The answer must be an exact copy of the lines from the one containing "The width and" through the last line of the records, with the pictures left out.
MATERIAL SHOWN Block Start
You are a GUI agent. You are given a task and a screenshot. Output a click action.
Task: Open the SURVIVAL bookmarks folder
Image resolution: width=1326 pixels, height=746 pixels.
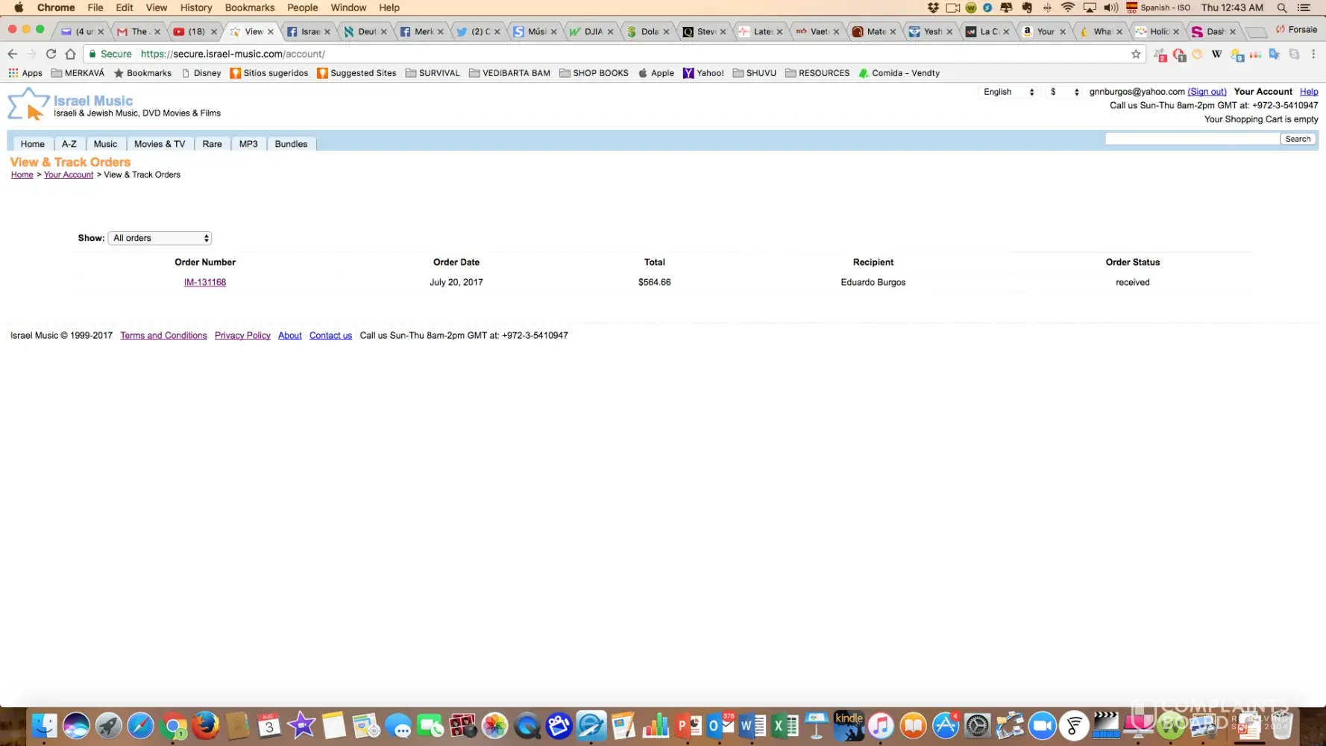coord(433,73)
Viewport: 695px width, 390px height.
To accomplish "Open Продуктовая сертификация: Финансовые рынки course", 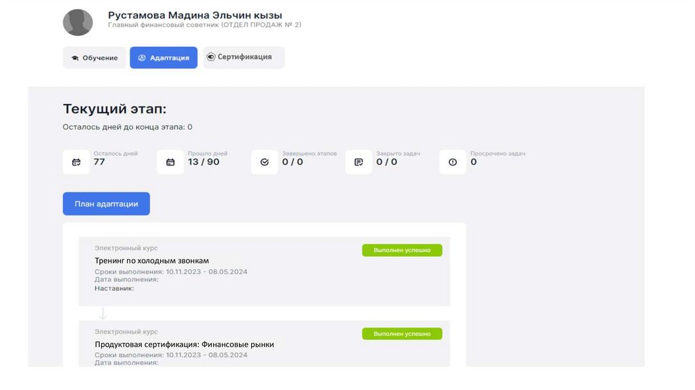I will click(185, 344).
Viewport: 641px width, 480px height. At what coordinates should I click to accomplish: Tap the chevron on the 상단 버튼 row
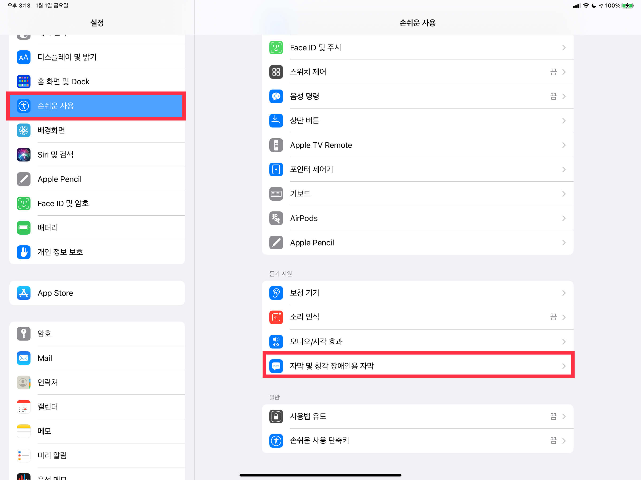click(564, 121)
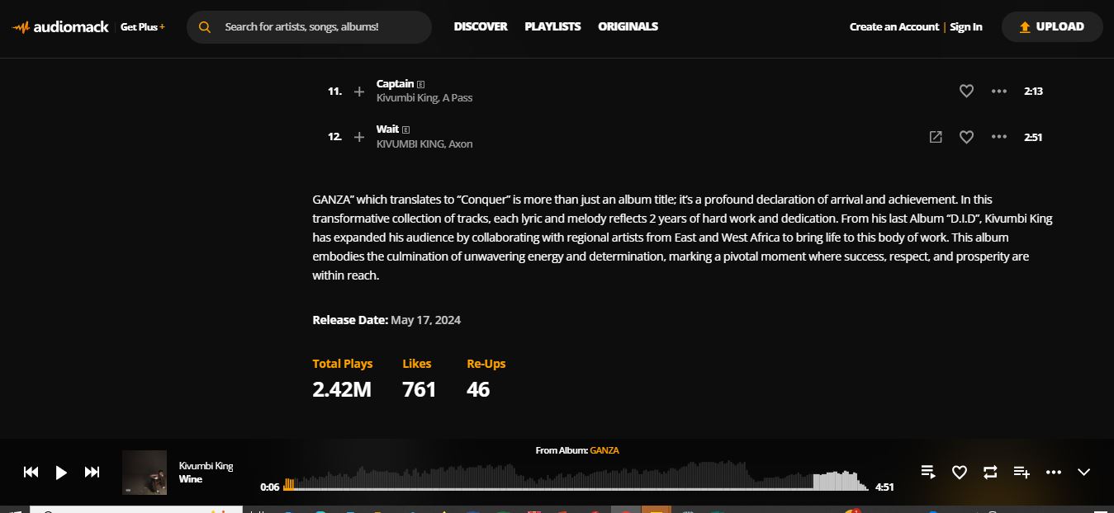1114x513 pixels.
Task: Skip to next track in player
Action: point(92,472)
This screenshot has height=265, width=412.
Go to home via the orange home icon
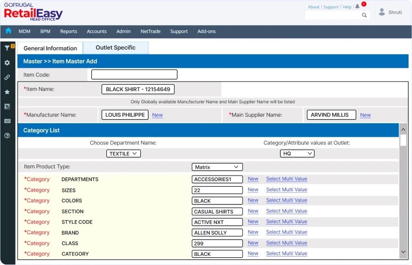(8, 31)
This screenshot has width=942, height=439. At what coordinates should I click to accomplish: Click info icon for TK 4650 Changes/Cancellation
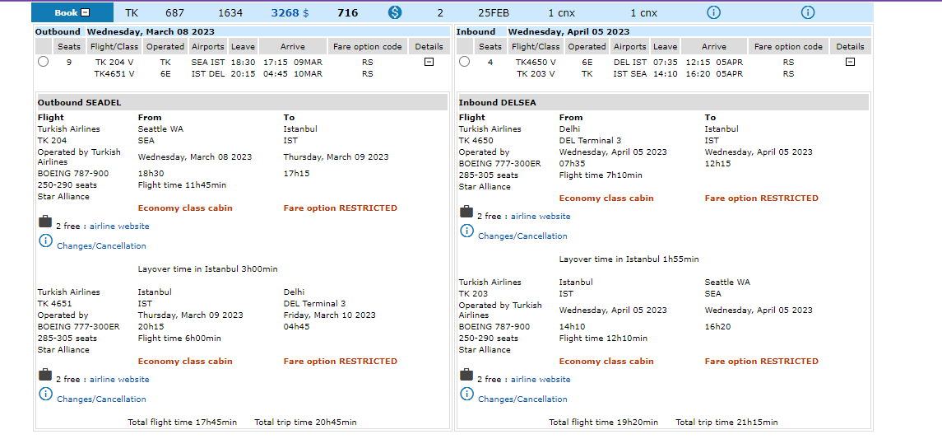click(466, 231)
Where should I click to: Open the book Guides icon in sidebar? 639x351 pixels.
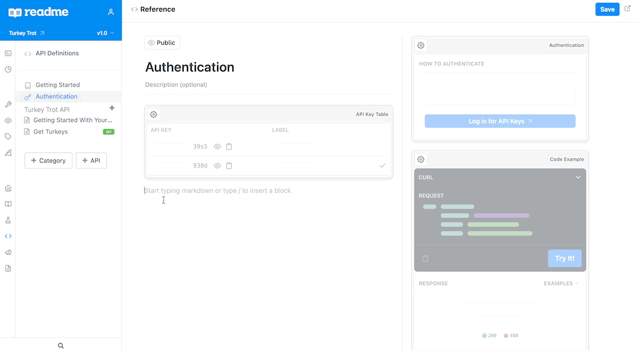pyautogui.click(x=8, y=204)
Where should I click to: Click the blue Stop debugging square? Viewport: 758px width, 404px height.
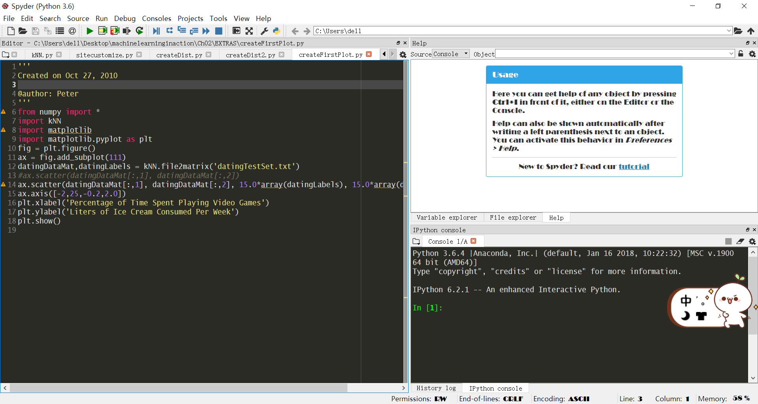(x=219, y=31)

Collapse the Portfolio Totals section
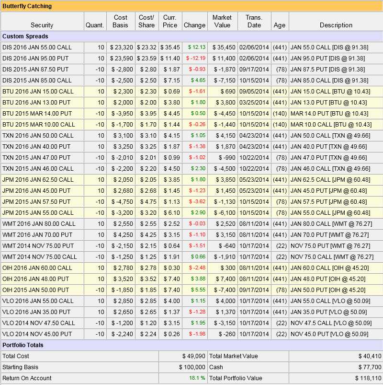click(23, 345)
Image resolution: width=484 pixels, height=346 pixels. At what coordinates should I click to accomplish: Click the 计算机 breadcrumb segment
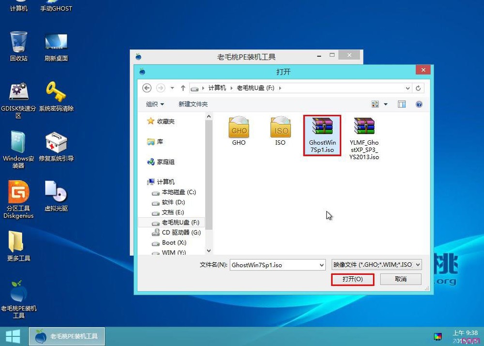[x=215, y=88]
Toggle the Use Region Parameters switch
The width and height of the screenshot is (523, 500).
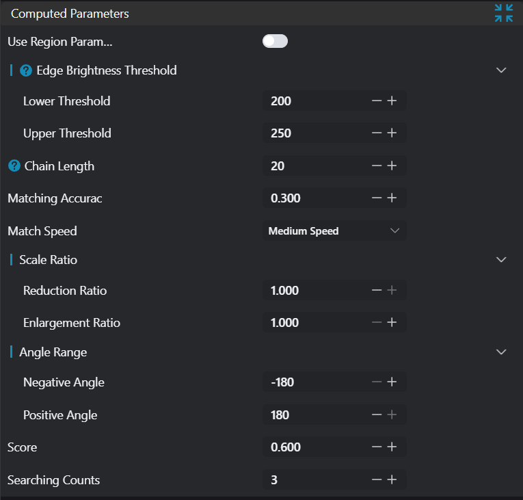(275, 42)
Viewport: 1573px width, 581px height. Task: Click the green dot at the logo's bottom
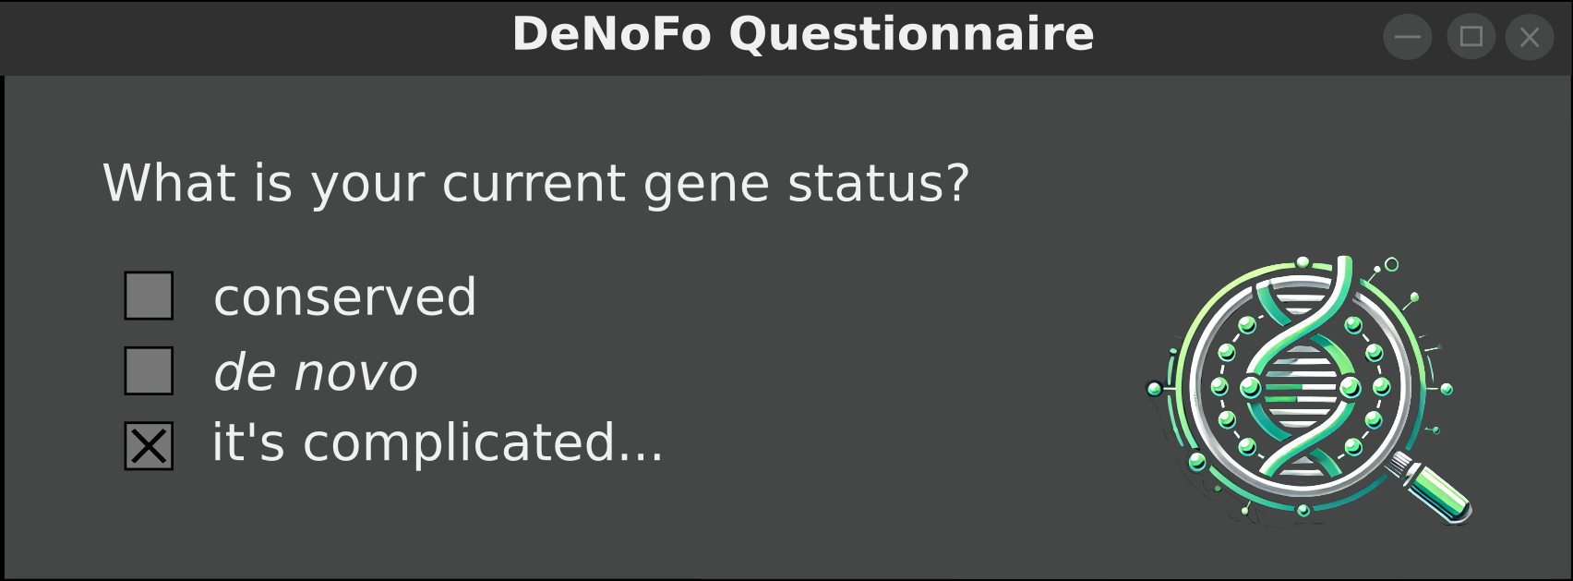coord(1303,510)
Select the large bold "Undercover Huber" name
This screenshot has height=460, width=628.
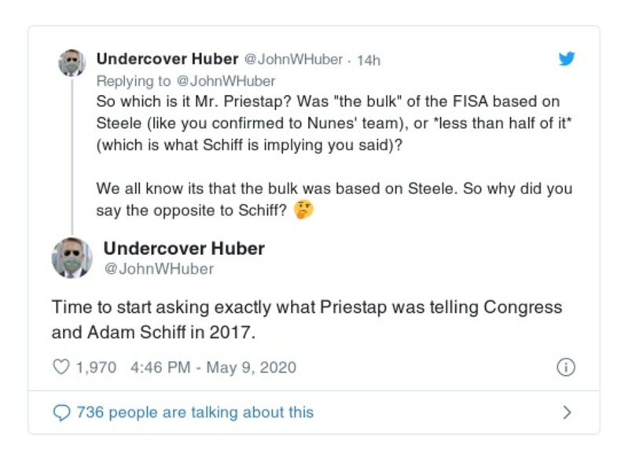pyautogui.click(x=184, y=248)
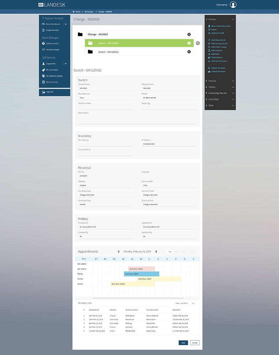The image size is (279, 355).
Task: Remove Switch SW-LDN02 with the circled X
Action: coord(198,43)
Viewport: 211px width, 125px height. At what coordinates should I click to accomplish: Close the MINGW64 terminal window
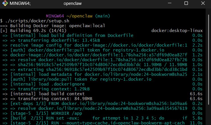pos(202,3)
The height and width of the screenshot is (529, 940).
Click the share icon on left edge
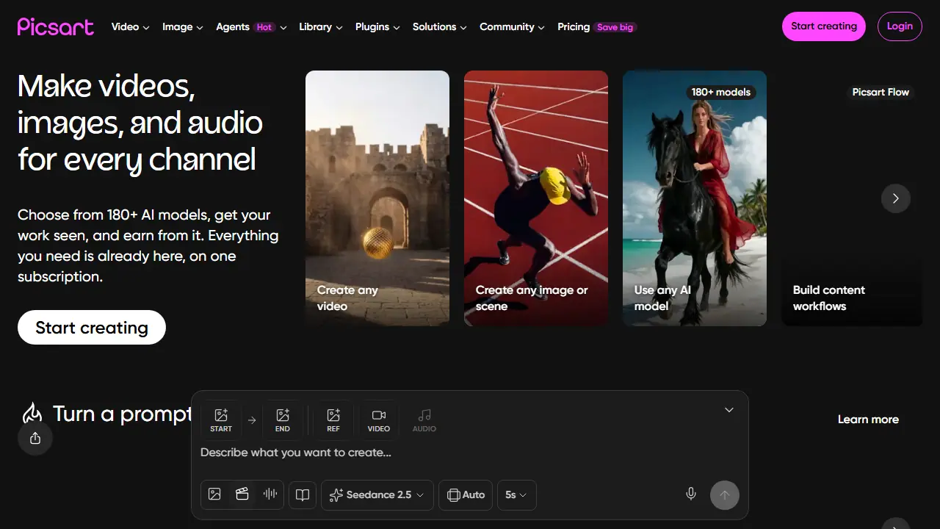[35, 439]
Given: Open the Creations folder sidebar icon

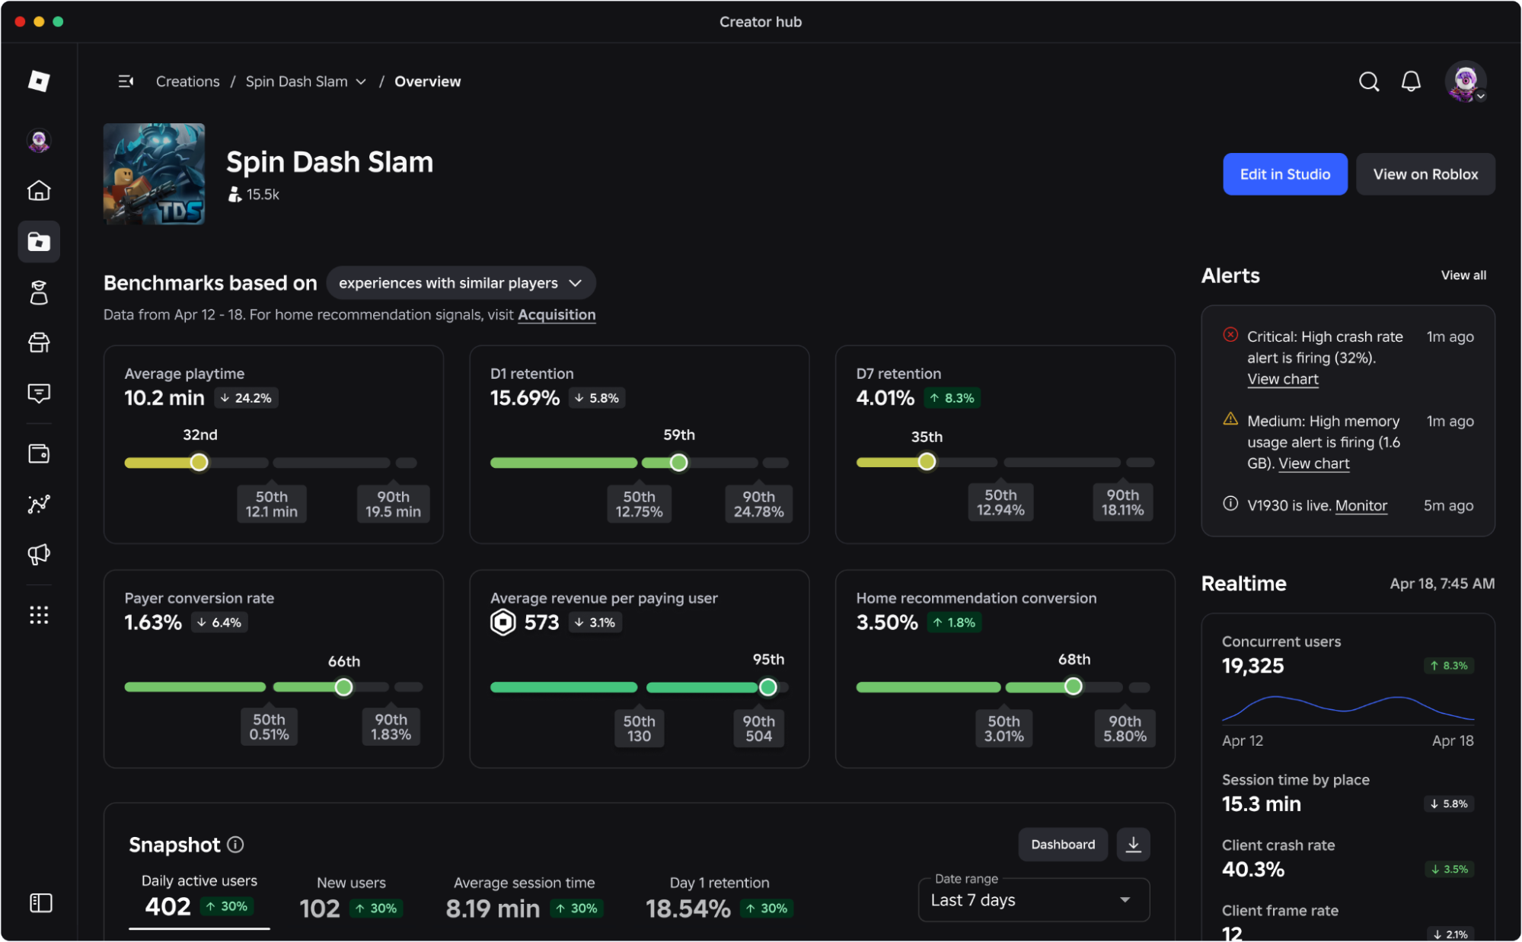Looking at the screenshot, I should pos(39,242).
MATERIAL SHOWN Block End
• [ANSWER SECTION]
The width and height of the screenshot is (523, 500).
(275, 42)
Viewport: 1573px width, 581px height. Task: Click the green dot at the logo's bottom
coord(1303,510)
Select the large bold "Undercover Huber" name
This screenshot has height=460, width=628.
pyautogui.click(x=184, y=248)
The image size is (279, 355).
Task: Remove Switch SW-LDN02 with the circled X
Action: coord(198,43)
Viewport: 211px width, 125px height. At what coordinates should I click to accomplish: Close the MINGW64 terminal window
pos(202,3)
The height and width of the screenshot is (529, 940).
Click the share icon on left edge
[35, 439]
Given: Open the Creations folder sidebar icon

Looking at the screenshot, I should pos(39,242).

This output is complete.